*Data for processing*.
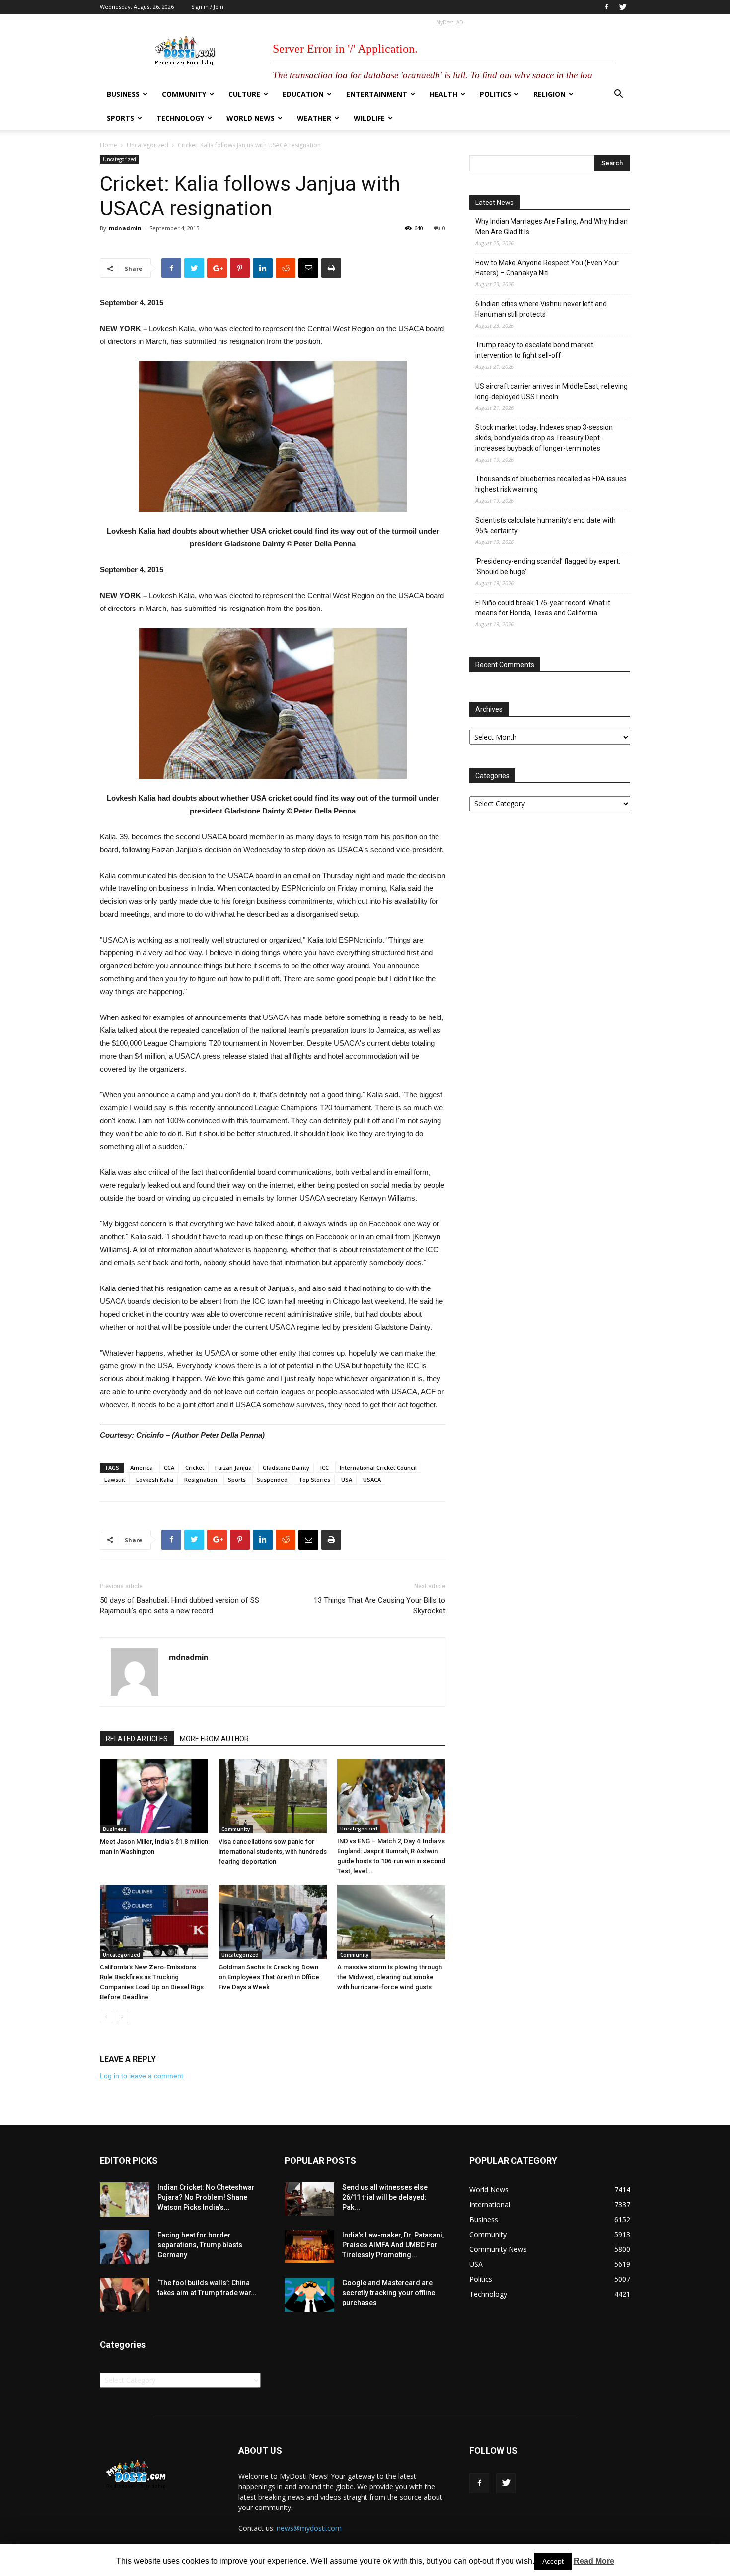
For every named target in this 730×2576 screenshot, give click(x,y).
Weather (314, 118)
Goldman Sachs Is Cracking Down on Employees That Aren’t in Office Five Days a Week (269, 1977)
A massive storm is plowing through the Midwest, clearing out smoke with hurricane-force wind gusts (389, 1977)
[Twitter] (622, 7)
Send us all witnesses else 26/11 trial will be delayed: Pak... (385, 2197)
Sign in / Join (207, 6)
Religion (549, 94)
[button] (618, 95)
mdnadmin (125, 228)
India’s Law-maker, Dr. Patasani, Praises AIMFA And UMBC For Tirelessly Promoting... (393, 2245)
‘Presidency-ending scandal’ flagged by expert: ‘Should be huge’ (547, 566)
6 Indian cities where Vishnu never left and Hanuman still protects (541, 309)
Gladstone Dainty (286, 1467)
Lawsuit (114, 1479)
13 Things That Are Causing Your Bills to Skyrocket (379, 1605)
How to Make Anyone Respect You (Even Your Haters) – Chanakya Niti (547, 268)
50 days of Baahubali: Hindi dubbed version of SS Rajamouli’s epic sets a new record (179, 1605)
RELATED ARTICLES (137, 1739)
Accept (553, 2561)
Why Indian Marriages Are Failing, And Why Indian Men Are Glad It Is (551, 226)
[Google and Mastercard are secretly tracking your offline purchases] (309, 2295)
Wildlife (369, 118)
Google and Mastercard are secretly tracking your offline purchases (388, 2292)
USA (346, 1479)
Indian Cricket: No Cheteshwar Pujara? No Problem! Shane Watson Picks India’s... (206, 2197)
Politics (495, 94)
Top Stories (314, 1479)
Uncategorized (147, 145)
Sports (120, 118)
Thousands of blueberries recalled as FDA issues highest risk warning (551, 484)
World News (250, 118)
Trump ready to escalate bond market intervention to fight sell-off (534, 350)
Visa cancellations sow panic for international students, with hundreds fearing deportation (273, 1851)
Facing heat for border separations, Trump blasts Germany (199, 2245)
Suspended (272, 1479)
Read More (594, 2561)
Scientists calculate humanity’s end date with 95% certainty (545, 525)
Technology (180, 118)
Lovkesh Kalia (154, 1479)
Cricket (194, 1467)
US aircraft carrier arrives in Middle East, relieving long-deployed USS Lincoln (551, 391)
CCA (169, 1467)
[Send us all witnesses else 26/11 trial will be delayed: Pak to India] (309, 2198)
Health (443, 94)
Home (108, 145)
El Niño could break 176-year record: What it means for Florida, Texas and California (542, 608)
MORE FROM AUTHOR (214, 1739)
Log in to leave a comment (141, 2076)
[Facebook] (606, 7)
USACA (372, 1479)
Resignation (200, 1479)
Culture (244, 94)
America (141, 1467)
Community (184, 94)
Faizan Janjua (233, 1467)
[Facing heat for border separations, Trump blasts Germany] (124, 2247)
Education (303, 94)
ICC (324, 1467)
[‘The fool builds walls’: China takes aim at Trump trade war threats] (124, 2295)
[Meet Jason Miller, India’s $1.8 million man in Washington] (154, 1796)
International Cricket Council (378, 1467)
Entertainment (376, 94)
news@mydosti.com (309, 2528)
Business (123, 94)
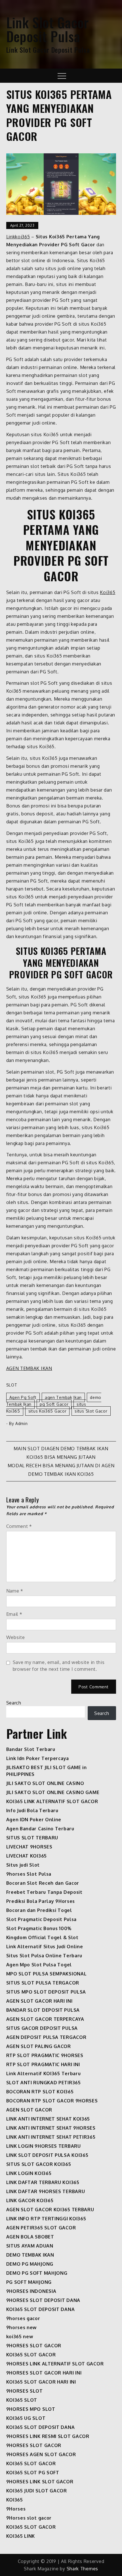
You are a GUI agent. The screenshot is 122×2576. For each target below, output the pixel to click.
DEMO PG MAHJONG (30, 2264)
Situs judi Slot (23, 1865)
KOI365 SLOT (21, 2400)
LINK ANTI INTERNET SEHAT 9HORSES (51, 2128)
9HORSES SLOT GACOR (34, 2345)
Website (15, 1637)
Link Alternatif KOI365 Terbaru (43, 2073)
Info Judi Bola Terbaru (32, 1810)
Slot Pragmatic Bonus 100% (39, 1928)
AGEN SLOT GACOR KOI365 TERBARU (50, 2209)
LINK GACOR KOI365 (30, 2200)
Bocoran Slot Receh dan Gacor (42, 1883)
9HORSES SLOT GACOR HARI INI (44, 2373)
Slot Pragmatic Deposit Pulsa (41, 1919)
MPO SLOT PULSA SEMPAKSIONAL (46, 1974)
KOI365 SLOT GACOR (31, 2354)
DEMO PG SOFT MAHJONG (37, 2273)
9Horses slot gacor (29, 2518)
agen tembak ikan (63, 1397)
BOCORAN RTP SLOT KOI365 (40, 2091)
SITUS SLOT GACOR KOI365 (38, 2164)
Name (14, 1591)
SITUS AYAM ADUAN (29, 2246)
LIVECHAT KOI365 (26, 1856)
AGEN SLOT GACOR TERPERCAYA (45, 2019)
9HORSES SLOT (24, 2391)
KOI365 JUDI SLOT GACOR (36, 2491)
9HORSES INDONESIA (31, 2291)
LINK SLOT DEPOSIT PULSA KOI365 (47, 2155)
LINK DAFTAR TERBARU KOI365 (42, 2182)
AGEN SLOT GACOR (29, 2110)
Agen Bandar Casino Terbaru (40, 1828)
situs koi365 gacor (47, 1411)
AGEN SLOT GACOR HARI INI (39, 2001)
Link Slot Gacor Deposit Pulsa (47, 29)
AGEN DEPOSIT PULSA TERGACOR (46, 2037)
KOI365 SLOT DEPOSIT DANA (40, 2309)
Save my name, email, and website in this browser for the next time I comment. (59, 1665)
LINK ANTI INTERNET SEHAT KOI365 (48, 2119)
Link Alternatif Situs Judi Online (44, 1946)
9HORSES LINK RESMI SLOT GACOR (47, 2436)
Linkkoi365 (18, 236)
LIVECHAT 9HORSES (29, 1847)
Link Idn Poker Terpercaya (37, 1758)
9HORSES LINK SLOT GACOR (39, 2481)
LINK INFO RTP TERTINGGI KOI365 (46, 2218)
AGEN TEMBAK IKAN (29, 1368)
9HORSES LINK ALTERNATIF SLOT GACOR (55, 2364)
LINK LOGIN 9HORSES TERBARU (43, 2146)
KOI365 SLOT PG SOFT (32, 2472)
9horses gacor (23, 2318)
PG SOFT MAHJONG (29, 2282)
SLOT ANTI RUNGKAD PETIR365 (43, 2082)
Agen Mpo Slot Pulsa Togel (39, 1964)
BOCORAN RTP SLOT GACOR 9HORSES (52, 2101)
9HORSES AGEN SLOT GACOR (41, 2454)
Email (14, 1614)
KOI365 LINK (20, 2536)
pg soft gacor (54, 1404)
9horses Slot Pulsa (29, 1874)
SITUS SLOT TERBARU (32, 1838)
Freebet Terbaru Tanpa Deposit (44, 1892)
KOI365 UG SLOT (26, 2418)
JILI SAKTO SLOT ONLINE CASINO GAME (53, 1792)
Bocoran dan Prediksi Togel (39, 1910)
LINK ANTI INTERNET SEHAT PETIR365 (51, 2137)
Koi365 (107, 592)
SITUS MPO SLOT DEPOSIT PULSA (46, 1992)
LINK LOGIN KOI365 (29, 2173)
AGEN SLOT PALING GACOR (38, 2046)
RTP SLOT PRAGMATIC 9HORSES (44, 2055)
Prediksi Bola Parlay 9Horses (40, 1901)
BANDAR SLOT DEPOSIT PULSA (43, 2010)
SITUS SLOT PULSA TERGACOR (42, 1983)
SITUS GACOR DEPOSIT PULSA (42, 2028)
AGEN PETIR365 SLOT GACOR (41, 2228)
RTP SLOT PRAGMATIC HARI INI (43, 2064)
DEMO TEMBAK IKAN (30, 2255)
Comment (19, 1526)
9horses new (21, 2327)
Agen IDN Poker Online (34, 1819)
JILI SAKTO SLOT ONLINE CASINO (45, 1783)
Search (13, 1703)
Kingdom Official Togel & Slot (42, 1937)
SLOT (11, 1385)
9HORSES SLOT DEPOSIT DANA (43, 2300)
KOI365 (14, 2500)
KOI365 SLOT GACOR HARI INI (41, 2382)
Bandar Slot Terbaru (30, 1749)
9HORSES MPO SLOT (30, 2409)
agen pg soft (23, 1397)
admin (21, 1423)
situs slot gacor (91, 1411)
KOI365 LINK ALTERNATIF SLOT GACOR (52, 1801)
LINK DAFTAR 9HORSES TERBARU (45, 2191)
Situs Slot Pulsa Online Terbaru (44, 1955)
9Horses (16, 2509)
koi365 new (19, 2336)
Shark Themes (82, 2568)
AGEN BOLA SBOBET (30, 2237)
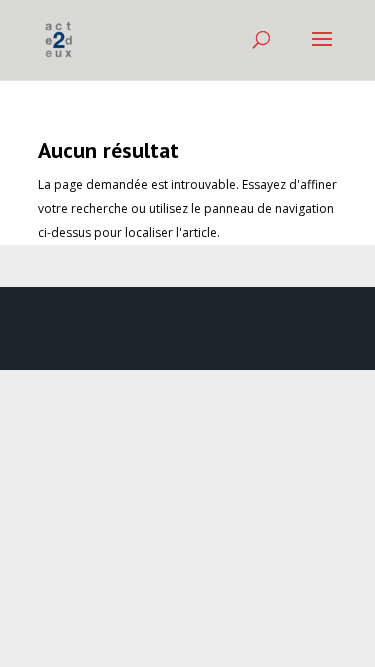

*Exercise aim*. Pictures do not belong in the answer. Return the lines above starting at the one with "news@mydosti.com (309, 2528)" and ending at the one with "agen tembak ikan (63, 1397)", both kept, exactly.

*Response area*.
news@mydosti.com (309, 2528)
Business (123, 94)
You are a GUI agent. The screenshot is 122×2576. For each target below, output the pixel to click.
DEMO PG MAHJONG (30, 2264)
Situs judi Slot (23, 1865)
KOI365 SLOT (21, 2400)
LINK ANTI INTERNET SEHAT 9HORSES (51, 2128)
9HORSES SLOT GACOR (34, 2345)
Website (15, 1637)
Link Alternatif KOI365 Terbaru (43, 2073)
Info Judi Bola Terbaru (32, 1810)
Slot Pragmatic Bonus 100% (39, 1928)
AGEN SLOT GACOR KOI365 TERBARU (50, 2209)
LINK GACOR KOI365 (30, 2200)
Bocoran Slot Receh dan Gacor (42, 1883)
9HORSES SLOT GACOR HARI INI (44, 2373)
Slot Pragmatic Deposit Pulsa (41, 1919)
MPO SLOT PULSA SEMPAKSIONAL (46, 1974)
KOI365 SLOT GACOR (31, 2354)
DEMO PG SOFT MAHJONG (37, 2273)
9Horses slot gacor (29, 2518)
agen tembak ikan (63, 1397)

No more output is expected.